Entries contained in a dataset:
——————

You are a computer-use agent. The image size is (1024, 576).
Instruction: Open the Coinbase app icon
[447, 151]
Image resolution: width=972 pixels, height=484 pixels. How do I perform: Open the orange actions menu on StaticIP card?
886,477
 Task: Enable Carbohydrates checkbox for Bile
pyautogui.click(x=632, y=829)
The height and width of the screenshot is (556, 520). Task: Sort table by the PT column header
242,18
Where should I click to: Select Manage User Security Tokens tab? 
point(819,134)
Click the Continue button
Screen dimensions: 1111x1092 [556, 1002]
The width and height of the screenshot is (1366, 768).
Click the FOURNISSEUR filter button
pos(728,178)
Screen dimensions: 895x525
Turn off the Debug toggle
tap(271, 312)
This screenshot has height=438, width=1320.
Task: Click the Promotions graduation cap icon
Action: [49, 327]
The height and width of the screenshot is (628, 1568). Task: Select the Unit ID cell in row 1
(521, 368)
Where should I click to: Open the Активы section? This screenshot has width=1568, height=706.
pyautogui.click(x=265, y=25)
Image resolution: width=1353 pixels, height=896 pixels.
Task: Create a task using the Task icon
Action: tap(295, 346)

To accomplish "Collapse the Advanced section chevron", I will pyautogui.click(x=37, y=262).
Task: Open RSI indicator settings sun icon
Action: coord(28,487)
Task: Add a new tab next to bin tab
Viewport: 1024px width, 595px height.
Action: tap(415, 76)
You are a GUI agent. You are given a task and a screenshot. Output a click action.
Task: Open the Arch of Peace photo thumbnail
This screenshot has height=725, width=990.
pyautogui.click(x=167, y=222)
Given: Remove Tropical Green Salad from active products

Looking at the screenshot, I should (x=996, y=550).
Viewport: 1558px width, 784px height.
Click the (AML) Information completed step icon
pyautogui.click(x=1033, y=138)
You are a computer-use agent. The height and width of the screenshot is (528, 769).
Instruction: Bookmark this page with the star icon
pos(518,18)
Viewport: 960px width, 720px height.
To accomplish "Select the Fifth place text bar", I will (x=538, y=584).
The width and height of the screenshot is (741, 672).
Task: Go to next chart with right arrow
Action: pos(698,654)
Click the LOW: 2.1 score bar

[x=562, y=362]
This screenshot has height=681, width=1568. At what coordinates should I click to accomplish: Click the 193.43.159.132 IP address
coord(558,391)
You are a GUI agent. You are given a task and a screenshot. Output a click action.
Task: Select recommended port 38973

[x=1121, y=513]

——————

### Required task
Output every line of the entries above as a numbered list, skipping any blank lines.

### In response
1. You are a computer-use agent. The image size is (1024, 576).
2. Instruction: Open the Coinbase app icon
3. [447, 151]
4. Image resolution: width=972 pixels, height=484 pixels. How do I perform: Open the orange actions menu on StaticIP card?
5. 886,477
6.  Task: Enable Carbohydrates checkbox for Bile
7. pyautogui.click(x=632, y=829)
8. The height and width of the screenshot is (556, 520). Task: Sort table by the PT column header
9. 242,18
10. Where should I click to: Select Manage User Security Tokens tab? 
11. point(819,134)
12. Click the Continue button
13. Screen dimensions: 1111x1092 [556, 1002]
14. The width and height of the screenshot is (1366, 768).
15. Click the FOURNISSEUR filter button
16. pos(728,178)
17. Screen dimensions: 895x525
18. Turn off the Debug toggle
19. tap(271, 312)
20. This screenshot has height=438, width=1320.
21. Task: Click the Promotions graduation cap icon
22. Action: [49, 327]
23. The height and width of the screenshot is (628, 1568). Task: Select the Unit ID cell in row 1
24. (521, 368)
25. Where should I click to: Open the Активы section? This screenshot has width=1568, height=706.
26. pyautogui.click(x=265, y=25)
27. Image resolution: width=1353 pixels, height=896 pixels.
28. Task: Create a task using the Task icon
29. Action: tap(295, 346)
30. To accomplish "Collapse the Advanced section chevron", I will pyautogui.click(x=37, y=262).
31. Task: Open RSI indicator settings sun icon
32. Action: coord(28,487)
33. Task: Add a new tab next to bin tab
34. Viewport: 1024px width, 595px height.
35. Action: tap(415, 76)
36. You are a GUI agent. You are given a task and a screenshot. Output a click action.
37. Task: Open the Arch of Peace photo thumbnail
38. This screenshot has height=725, width=990.
39. pyautogui.click(x=167, y=222)
40. Given: Remove Tropical Green Salad from active products
41. Looking at the screenshot, I should (x=996, y=550).
42. Viewport: 1558px width, 784px height.
43. Click the (AML) Information completed step icon
44. pyautogui.click(x=1033, y=138)
45. You are a computer-use agent. The height and width of the screenshot is (528, 769).
46. Instruction: Bookmark this page with the star icon
47. pos(518,18)
48. Viewport: 960px width, 720px height.
49. To accomplish "Select the Fifth place text bar", I will (x=538, y=584).
50. The width and height of the screenshot is (741, 672).
51. Task: Go to next chart with right arrow
52. Action: pos(698,654)
53. Click the LOW: 2.1 score bar
54. [x=562, y=362]
55. This screenshot has height=681, width=1568. At what coordinates should I click to accomplish: Click the 193.43.159.132 IP address
56. coord(558,391)
57. You are a GUI agent. You are given a task and a screenshot. Output a click action.
58. Task: Select recommended port 38973
59. [x=1121, y=513]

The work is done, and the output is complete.